Word and item position data
# # #
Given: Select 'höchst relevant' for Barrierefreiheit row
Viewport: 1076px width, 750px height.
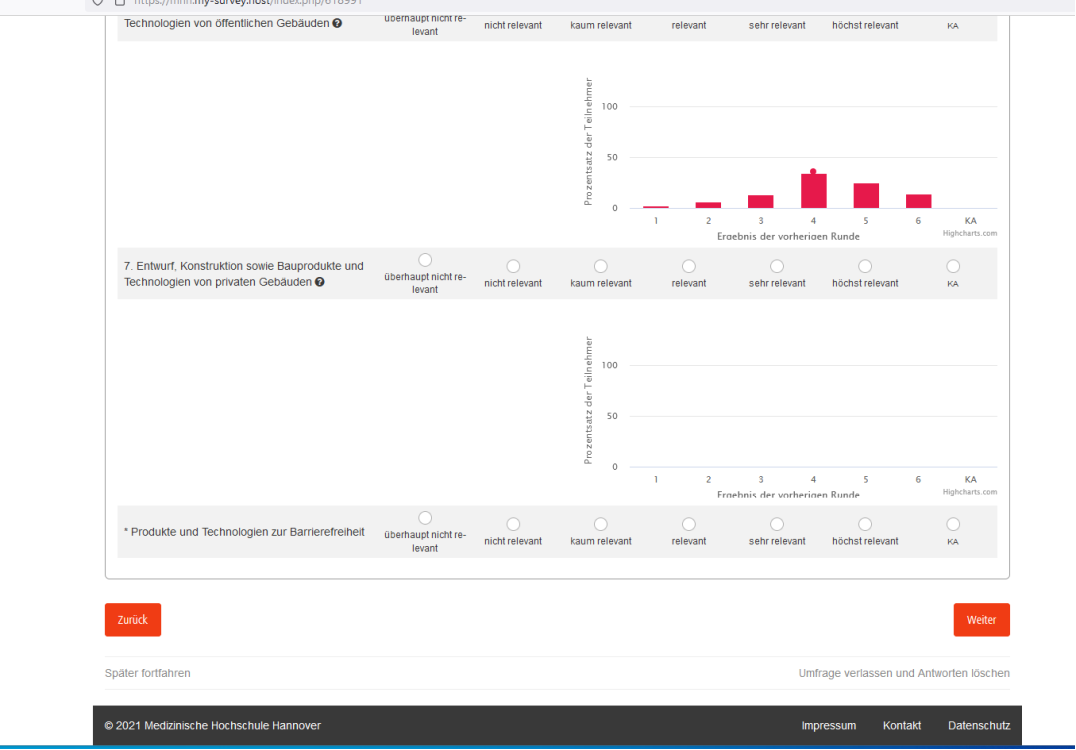Looking at the screenshot, I should (x=865, y=524).
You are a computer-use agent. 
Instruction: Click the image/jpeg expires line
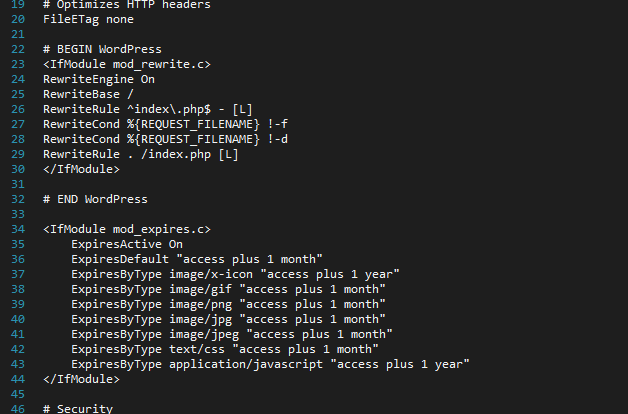tap(232, 334)
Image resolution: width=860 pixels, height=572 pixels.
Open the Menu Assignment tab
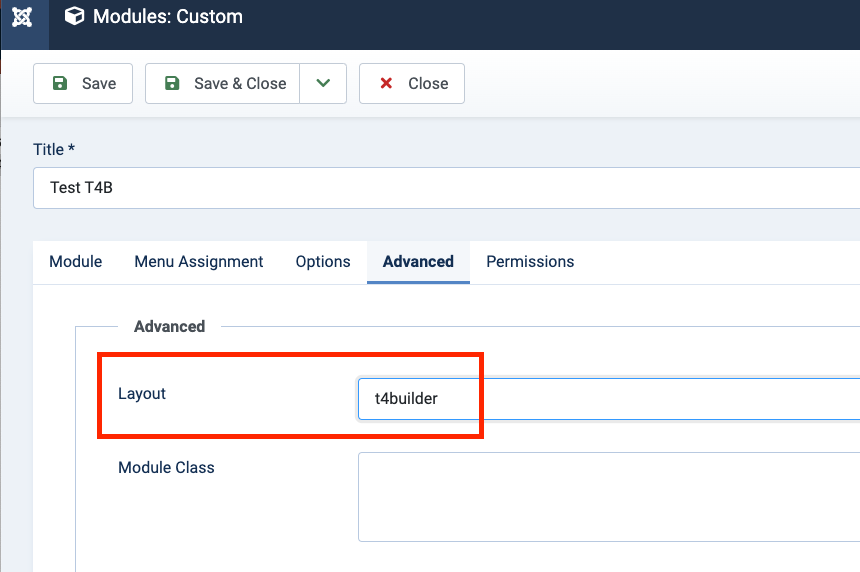point(199,262)
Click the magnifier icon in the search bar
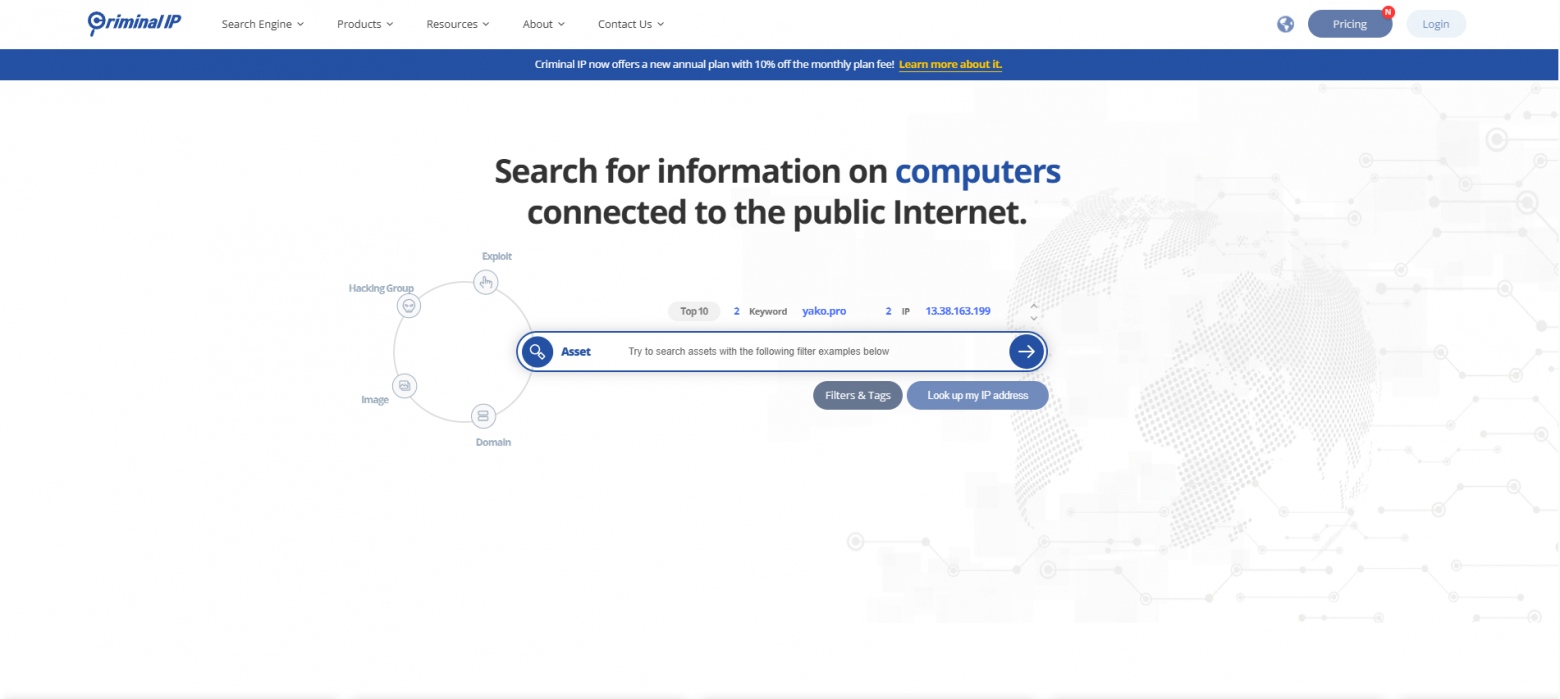The width and height of the screenshot is (1560, 699). pyautogui.click(x=537, y=351)
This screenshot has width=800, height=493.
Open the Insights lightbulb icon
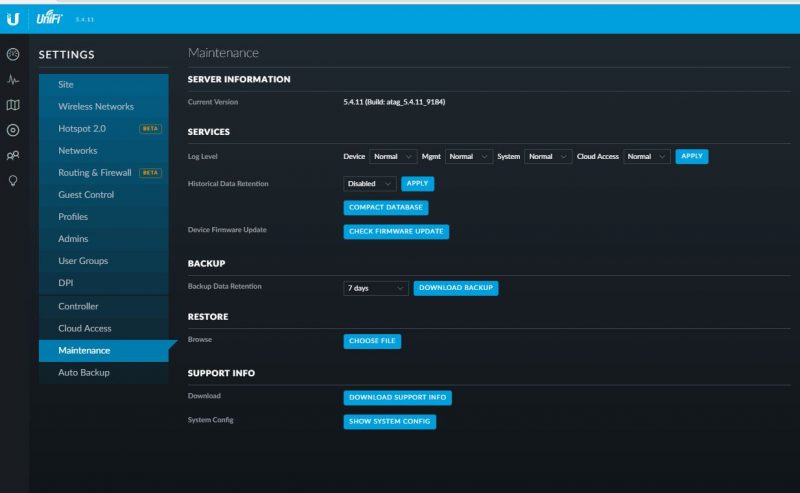pyautogui.click(x=13, y=181)
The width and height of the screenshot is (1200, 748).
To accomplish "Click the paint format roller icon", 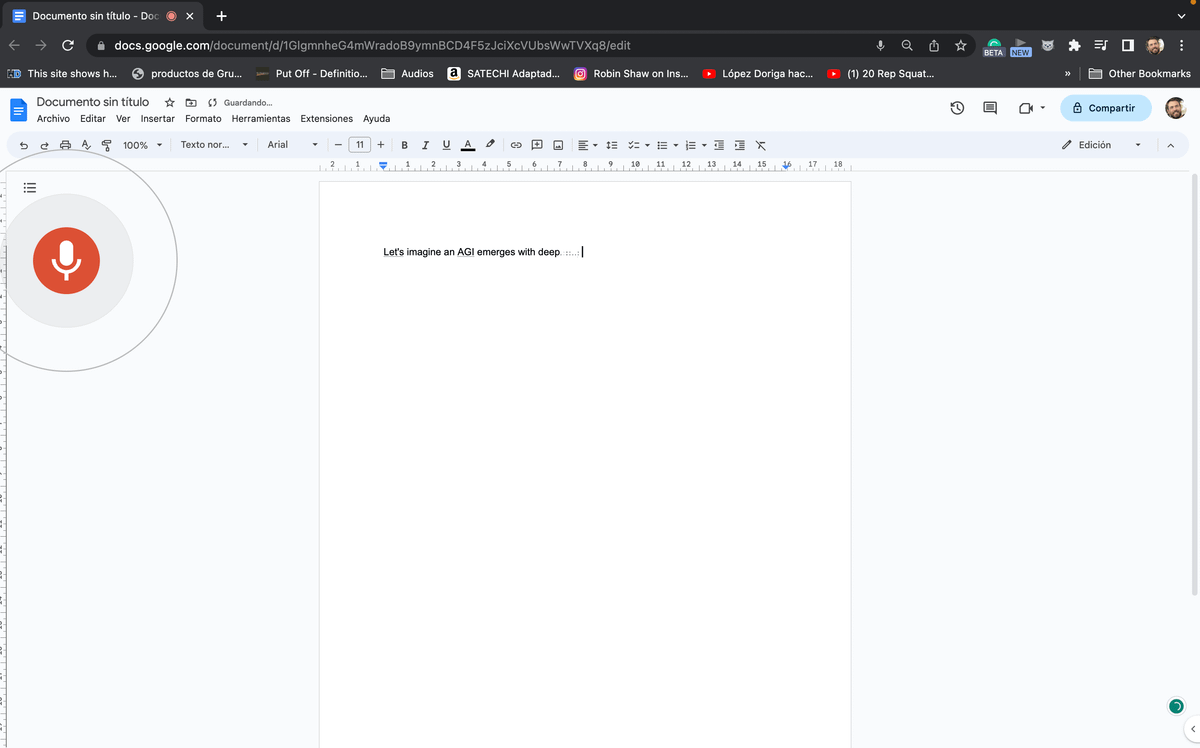I will coord(106,145).
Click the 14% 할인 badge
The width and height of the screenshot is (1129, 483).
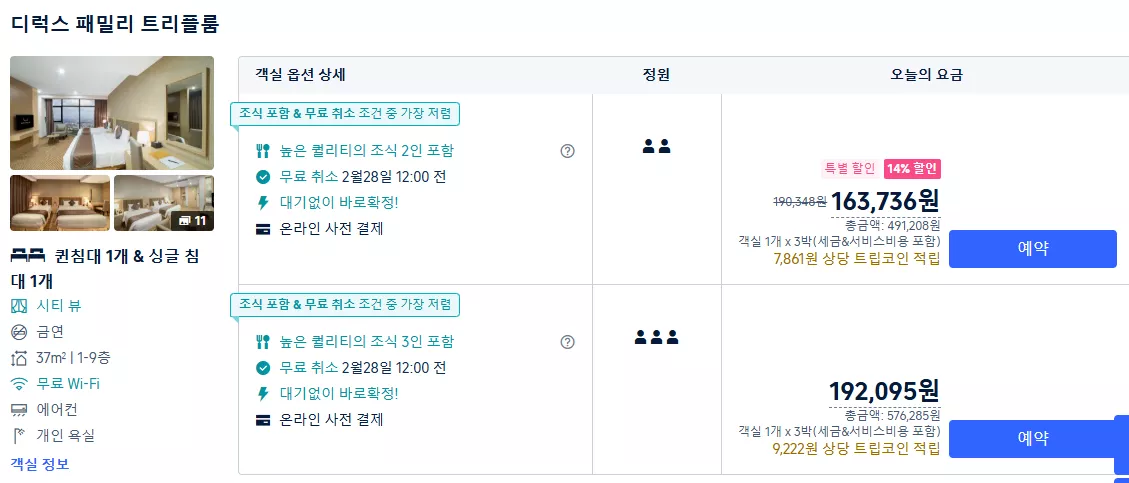pos(912,169)
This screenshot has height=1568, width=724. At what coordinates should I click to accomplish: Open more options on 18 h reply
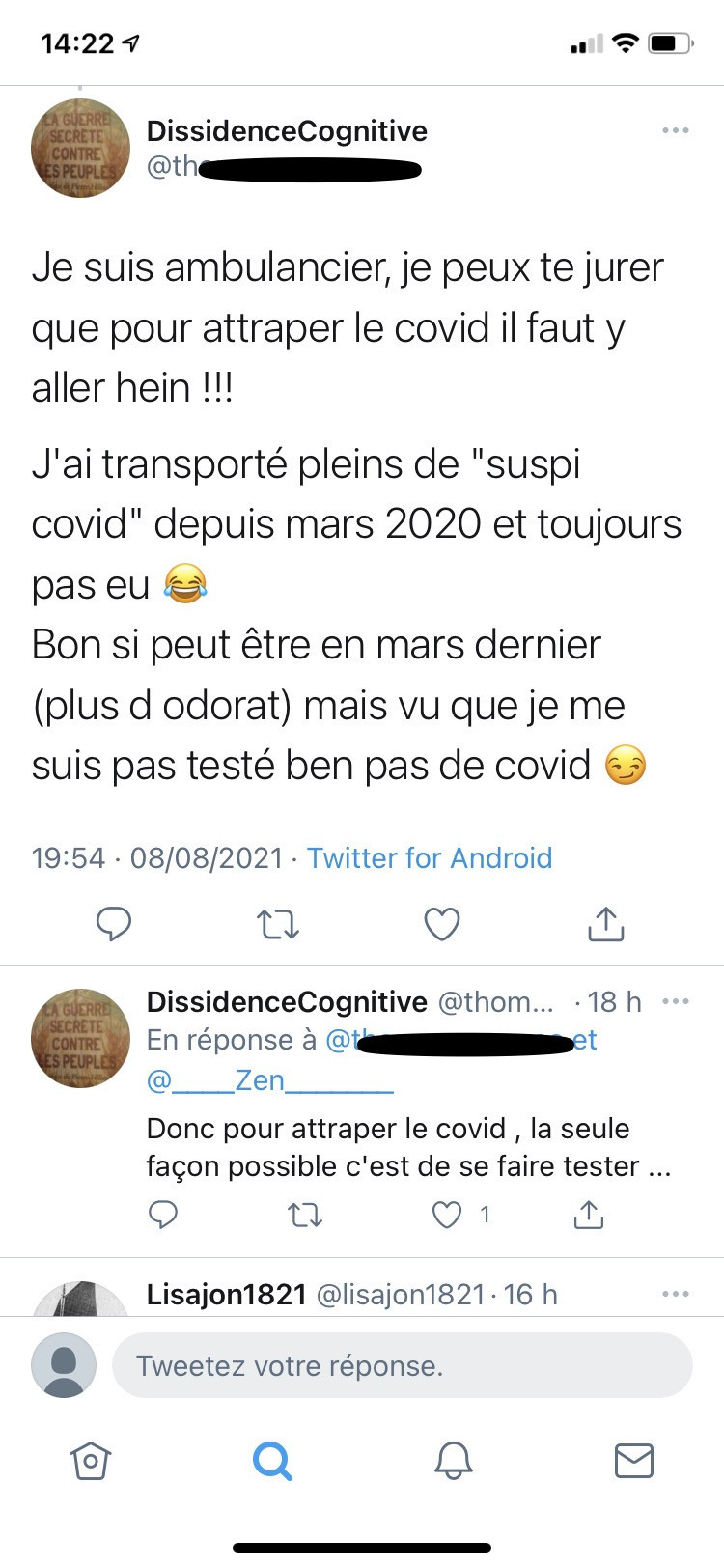676,1001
# # #
__GIVEN TASK__
Please count the lines of the items above that contain the word "Open" and give only that number.

__TASK ANSWER__
3